Aila seketika pergi dari hadapan Zarra. Jujur Zarra sedikit lega karena hal itu. Setelah kepergian sang kakak, bukannya Zarra memilih duduk, ia malah tetap melanjutkan aksi mondar-mandirnya. Jangan ditanya, Zarra saja bingung kenapa ia melakukan hal seperti itu, rasanya ia ingin saja.
Setelah beberapa menit Aila pergi dari hadapan Zarra. Tiba-tiba saja Aila kembali dengan senyum agak sumringah kepada Zarra. Zarra mengernyitkan alisnya heran. Mana mungkin dirinya tidak heran, kakaknya itu tiba-tiba datang dengan senyuman bahagia? Ah, Zarra menduga ada yang tidak beres dengan ini.
"Ada apa, Teh?" tanya Zarra basa-basi, lebih tepatnya karena itu Zarra penasaran.
"Emm, engga ada apa-apa, sih. Mending kamu ganti baju dulu, pake baju yang bagus, plus sopan gitu." Aila berujar.
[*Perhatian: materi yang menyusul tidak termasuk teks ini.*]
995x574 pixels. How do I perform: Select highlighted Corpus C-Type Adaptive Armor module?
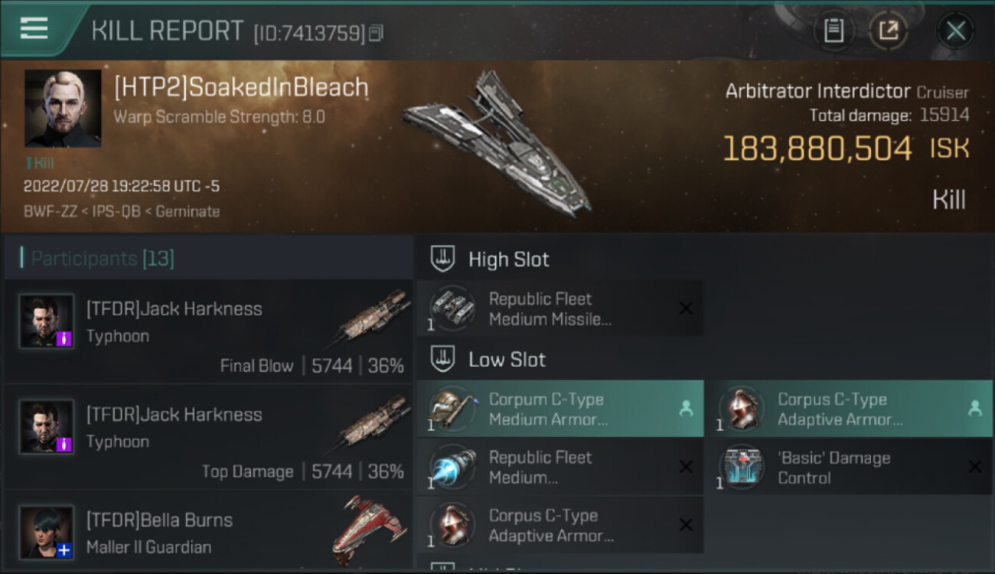(x=850, y=409)
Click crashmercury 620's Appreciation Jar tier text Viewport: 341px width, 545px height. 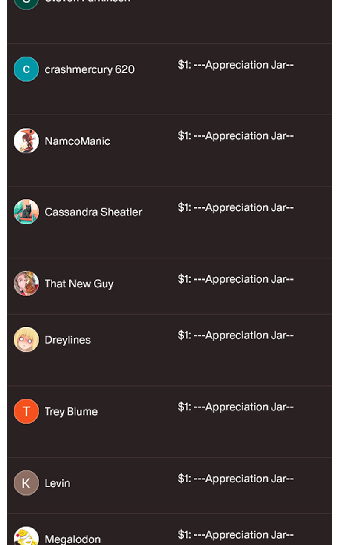pos(236,65)
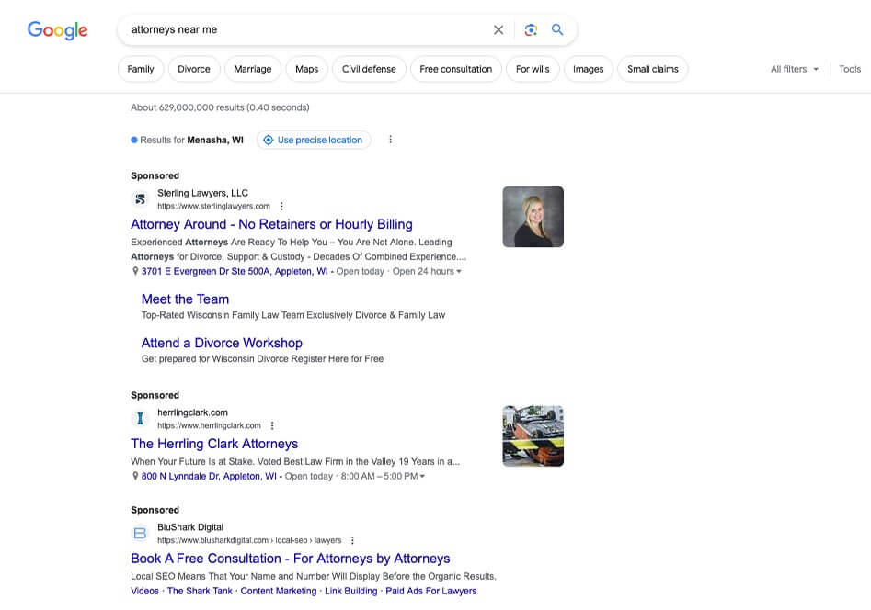Viewport: 871px width, 610px height.
Task: Click the magnifying glass search button
Action: point(557,29)
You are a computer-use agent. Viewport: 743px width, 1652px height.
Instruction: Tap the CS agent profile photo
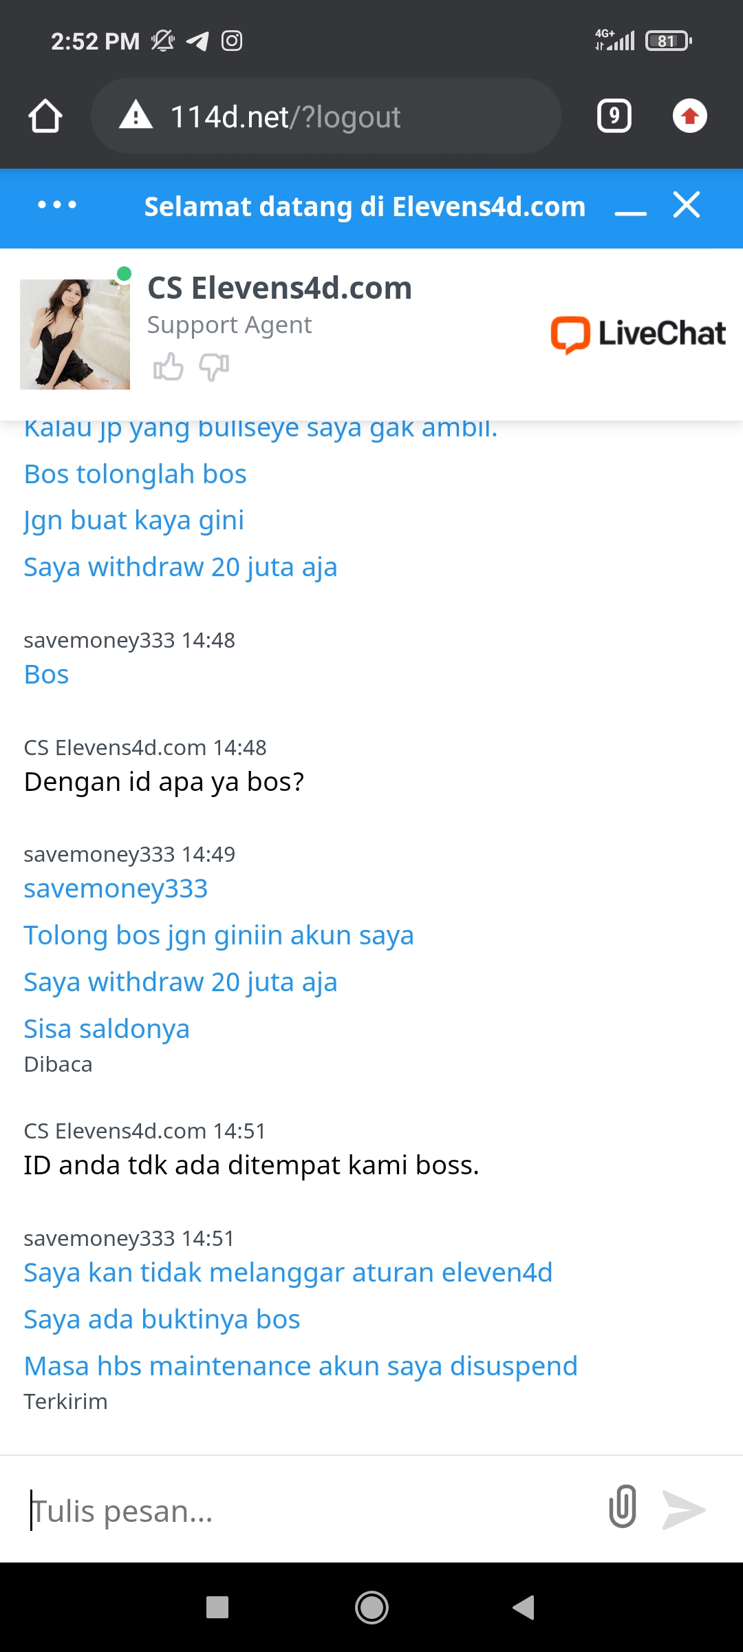75,335
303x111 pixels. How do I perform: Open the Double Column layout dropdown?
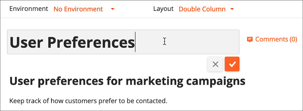click(206, 9)
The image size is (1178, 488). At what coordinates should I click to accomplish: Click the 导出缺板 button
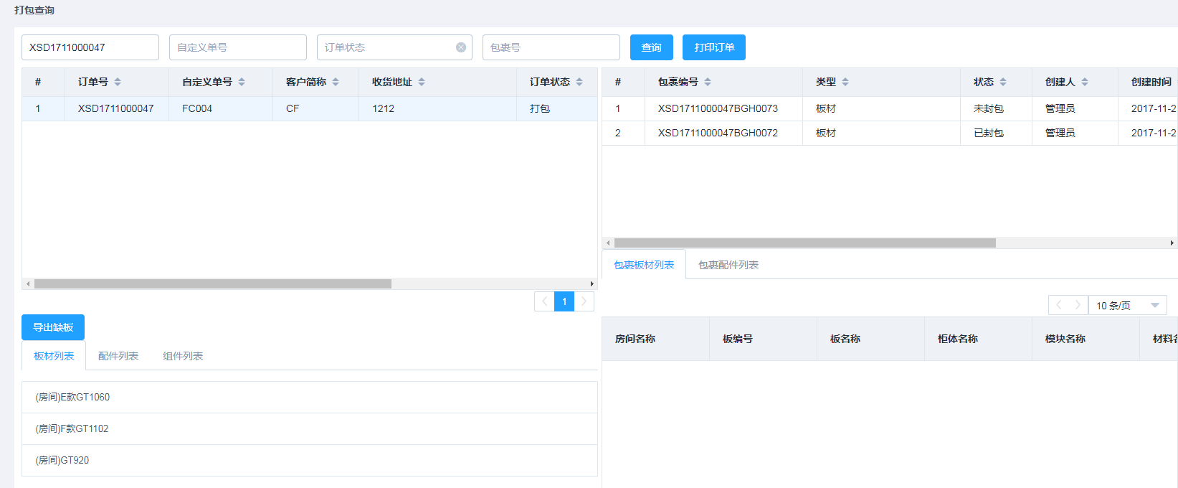coord(53,327)
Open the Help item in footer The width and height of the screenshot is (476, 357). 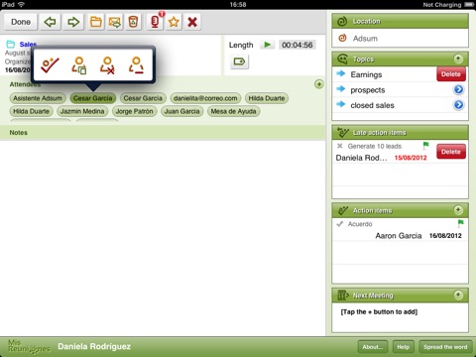pyautogui.click(x=404, y=347)
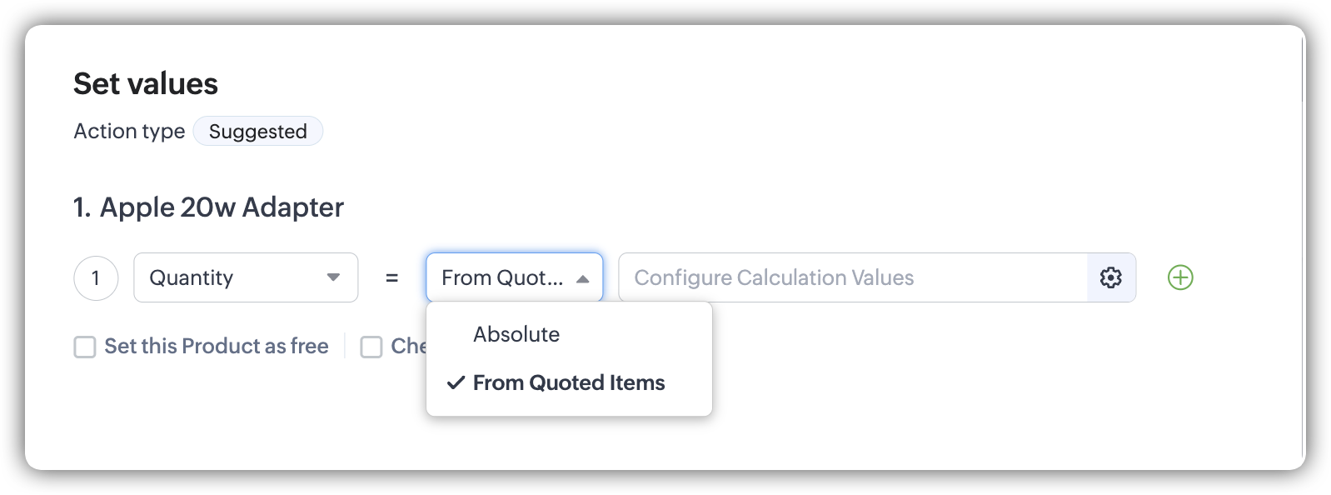The width and height of the screenshot is (1331, 495).
Task: Click the vertical scrollbar at right edge
Action: [1303, 250]
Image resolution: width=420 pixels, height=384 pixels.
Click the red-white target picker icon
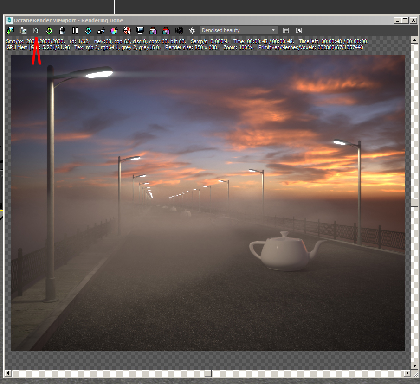click(127, 31)
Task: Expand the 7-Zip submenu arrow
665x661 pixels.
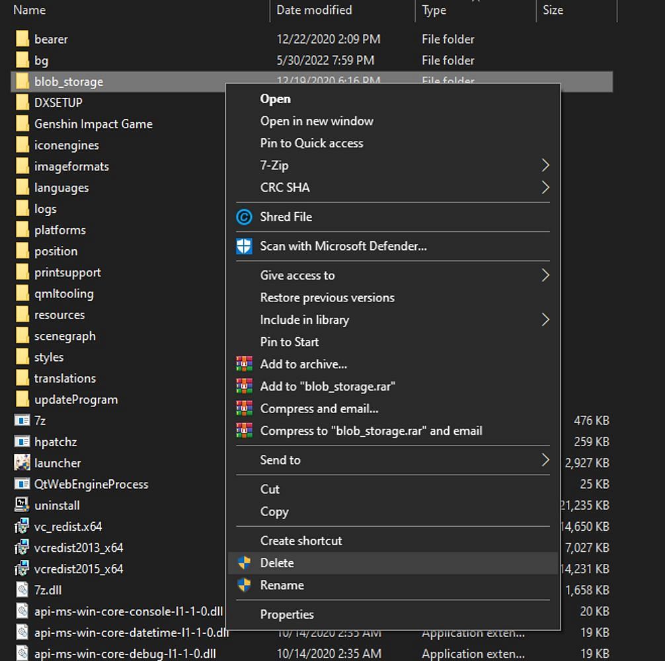Action: (545, 165)
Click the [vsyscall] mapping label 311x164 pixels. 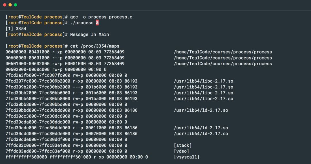(x=186, y=157)
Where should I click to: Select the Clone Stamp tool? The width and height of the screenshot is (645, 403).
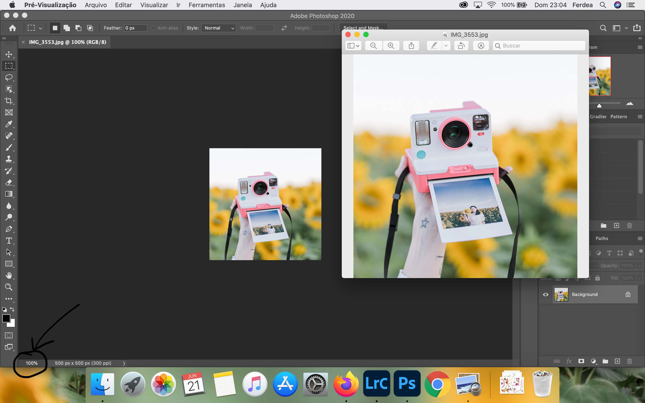(9, 159)
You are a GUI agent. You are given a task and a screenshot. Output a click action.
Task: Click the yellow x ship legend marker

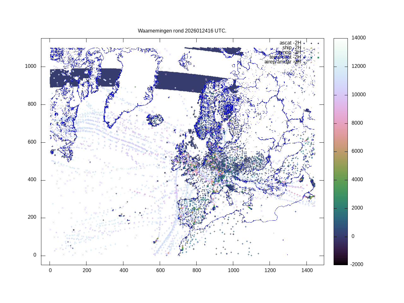(x=311, y=48)
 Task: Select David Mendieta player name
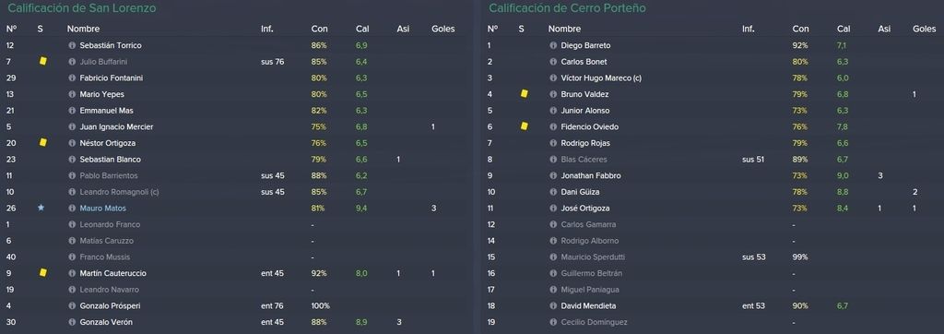[588, 305]
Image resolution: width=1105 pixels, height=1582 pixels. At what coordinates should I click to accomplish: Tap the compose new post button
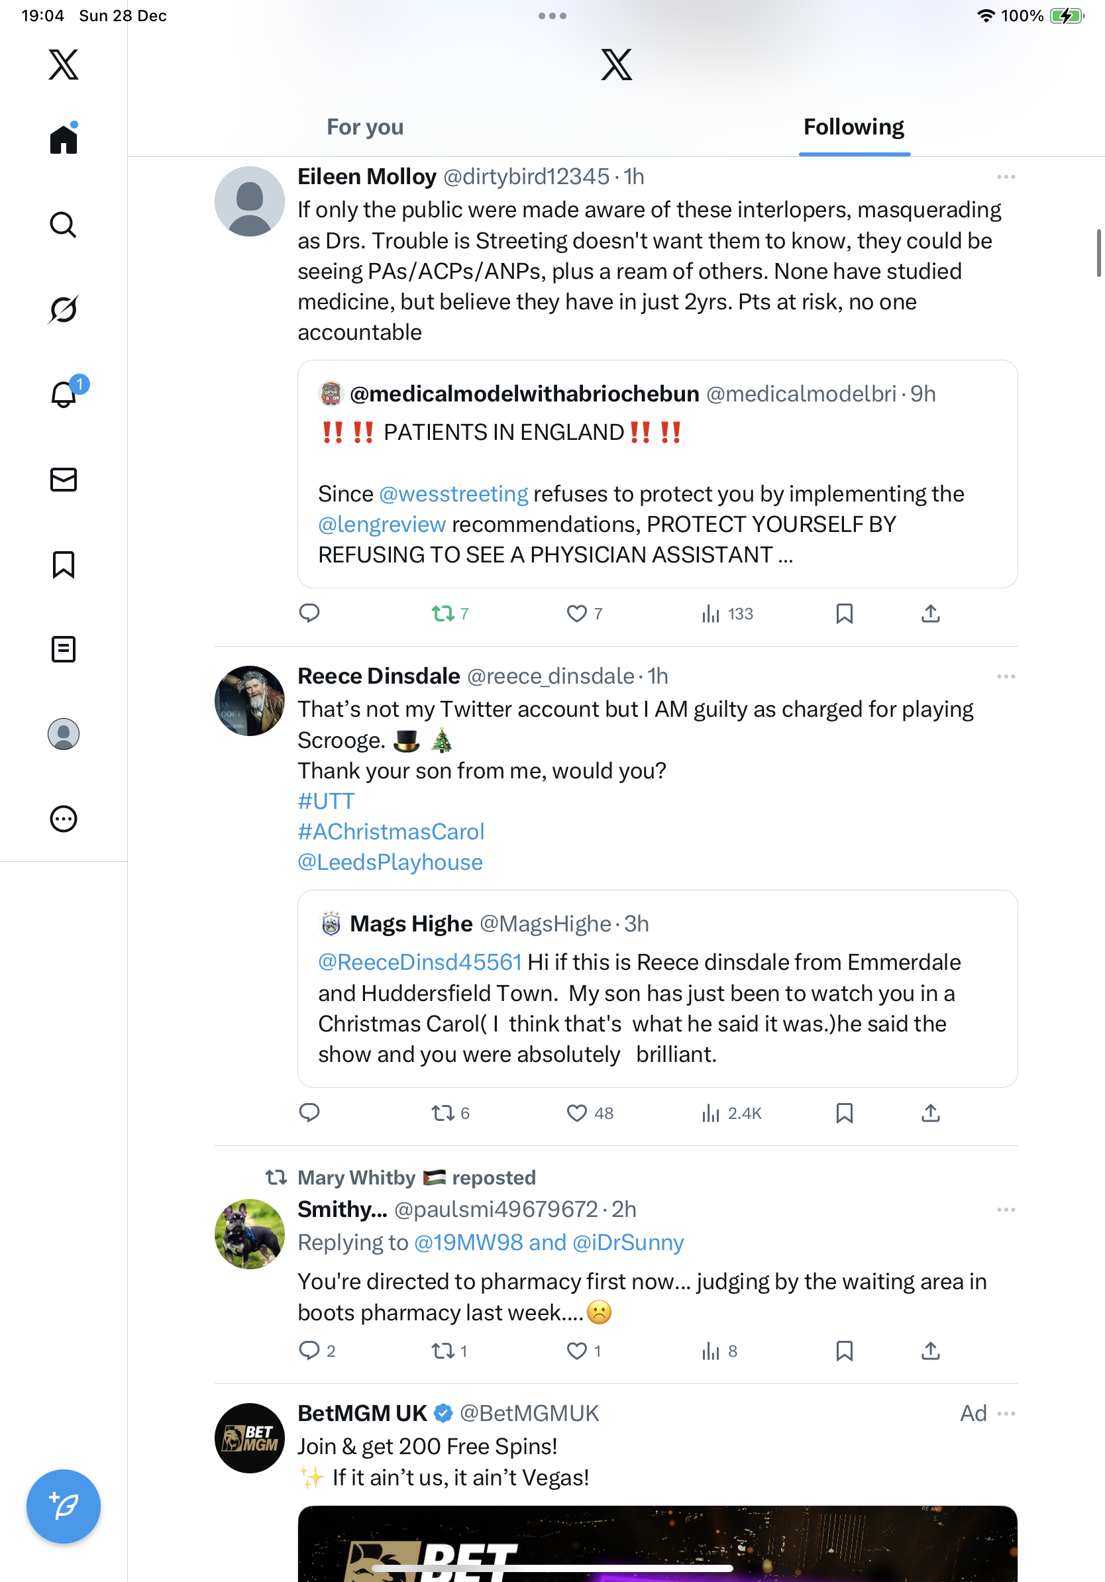click(63, 1506)
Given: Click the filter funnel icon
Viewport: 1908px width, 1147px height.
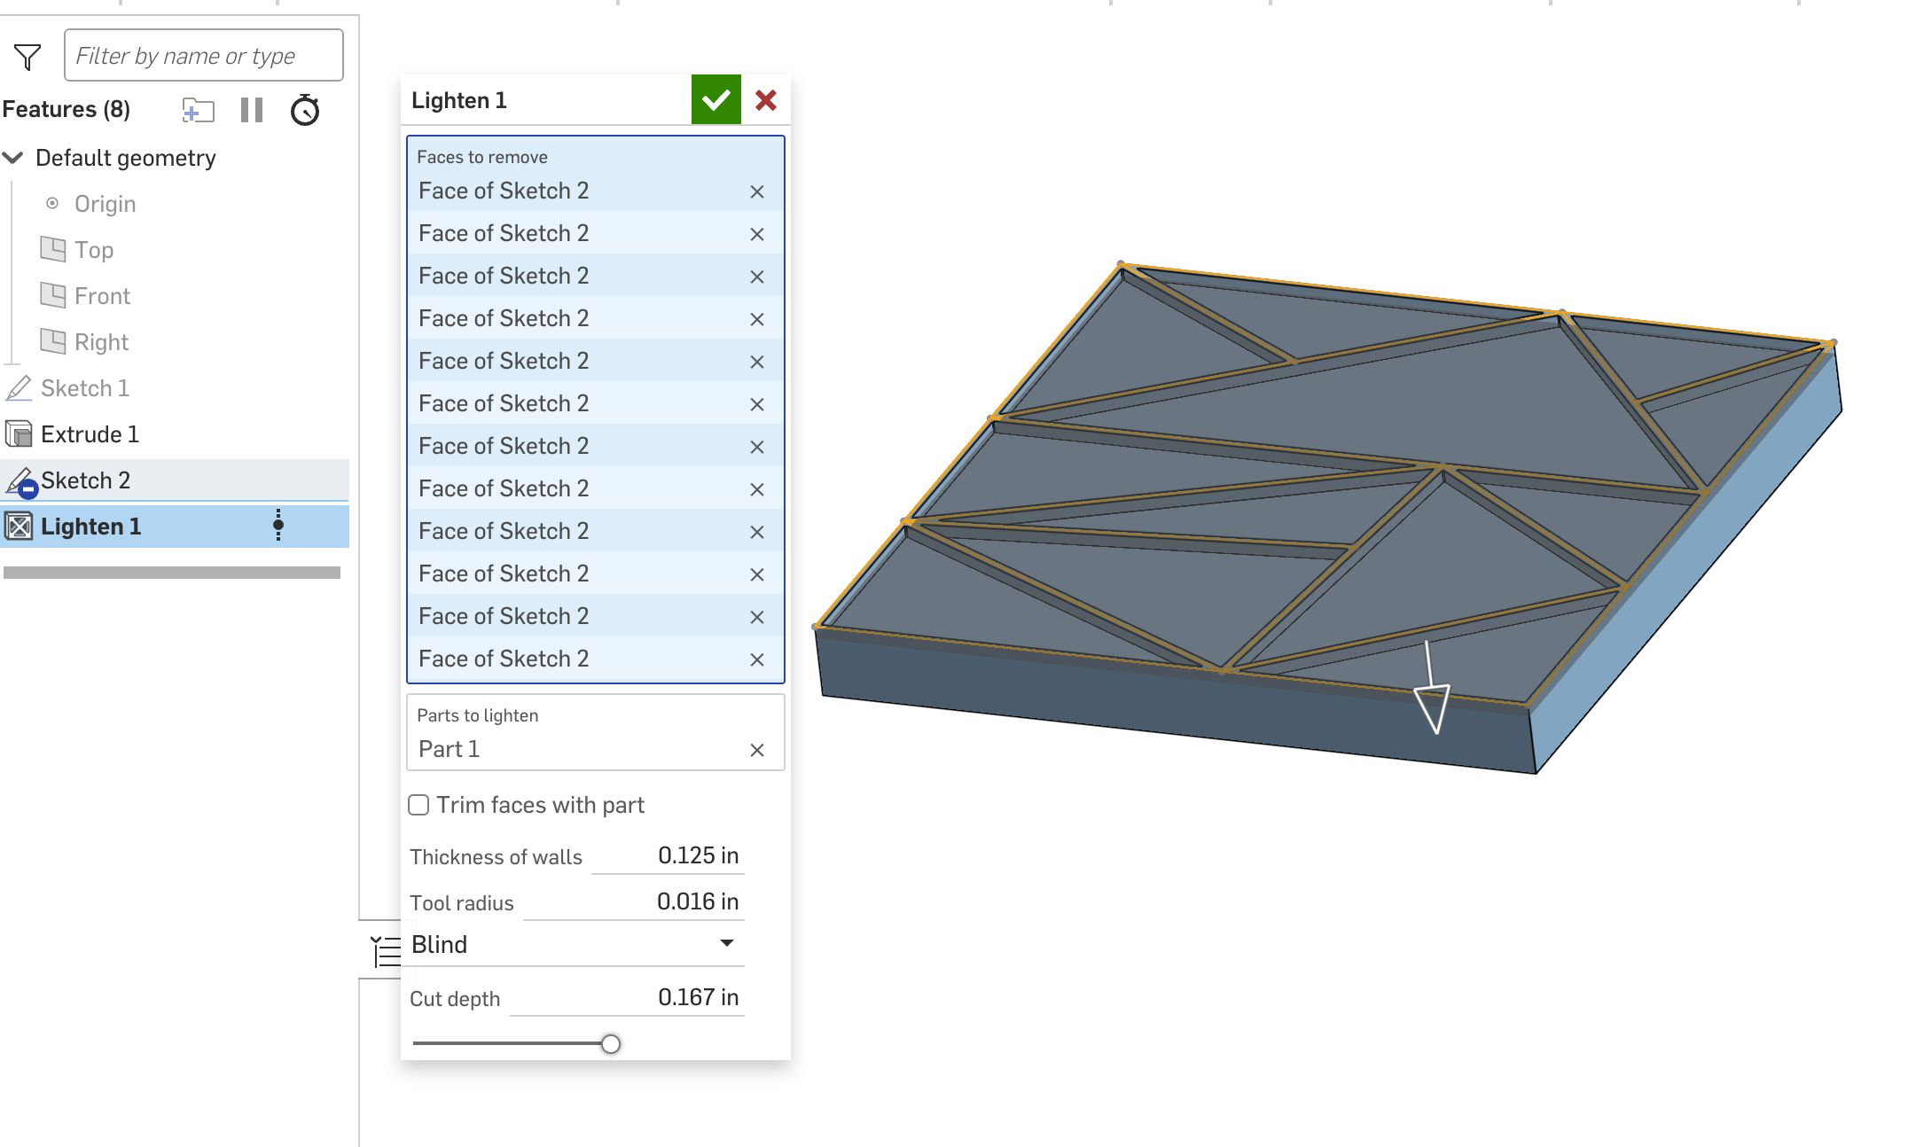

"Emang kenapa harus ganti baju? Baju yang Ara pake udah sopan dan tertutup." Zarra heran dengan tingkah Aila yang tak henti-hentinya tersenyum. Memangnya ada apa sebenarnya?
"Nurut aja sama kakak, gak bakal nyesel kok!" ucap Aila.
"Yaudah, Ara ke kamar dulu. Nanti kalau butuh sesuatu panggil Ara aja, ya!" seru Zarra. Akhirnya Zarra pergi ke kamar sesuai perintah dari Aila.
Aila kembali pergi ke ruang tamu untuk menyapa dan bercengkrama dengan keluarga pemilik pondok tempat Zarra dulu menimba ilmu. Ternyata untungnya sudah ada Zaydil yang menemani tamu selama dirinya berbincang dengan Zarra.
Tak ada yang menyangka, Zarra seberuntung itu dalam urusan jodoh. Setelah beberapa bulan yang lalu Dzakir dengan keluarganya datang melamar Zarra. Perasaannya mengatakan Dzaka memiliki niat yang sama datang untuk melamar Zarra?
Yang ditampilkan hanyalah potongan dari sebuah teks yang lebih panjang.